Both plants are based in Millennium hotels in Manhattan, New York, and convert natural gas into electrical and thermal energy with far greater efficiencies than the electrical grid. The Millennium Broadway Hotel, located in the heart of Times Square, comprises 750 guest rooms and suites. The plant there features three 250 kilowatt cogeneration units (reciprocating engines).
The CHP plant at the Millennium Hilton in lower Manhattan, located in the city’s financial district and close to the Ground Zero site, is more compact with two 250kW natural gas-fired cogeneration units which provide baseload electricity, hot water, and chilled water for the hotel’s 569 guest rooms and suites.
Each CHP plant is estimated to reduce carbon emissions by over 2,000 tons per year, or the equivalent of removing over 360 cars from the road. Together, these projects represent a total installed CHP capacity of 1,250 kW and were developed for Millennium Hotel and Resorts by Greenwood Energy in 2012. They have demonstrated lower energy costs, cut emissions, and increased the power reliability of the hotels.
“Alternative power generation is really gaining ground in the US and particularly in the hotel sector where it offers both sustainability and reliability,” said Ted Hansen, CEO of Convergen. “We are very pleased to expand our clean energy through diversified assets such as the CHP units in New York City which are a synergy with our other holdings and a boost to the portfolio.”
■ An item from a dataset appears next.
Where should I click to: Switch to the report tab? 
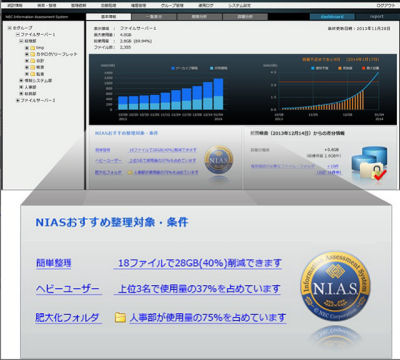tap(376, 16)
In addition to its clean power interests, Convergen Energy repurposes a wide variety of industrial and agricultural by-products into burn-ready fuel pellets with lower emissions yet the same energy output as coal. The result is the provision of fuel for power generation facilities with an accompanying reduction in the need to deliver unwanted products to landfill. It also operates a number of biogas plants in Latvia, northern Europe.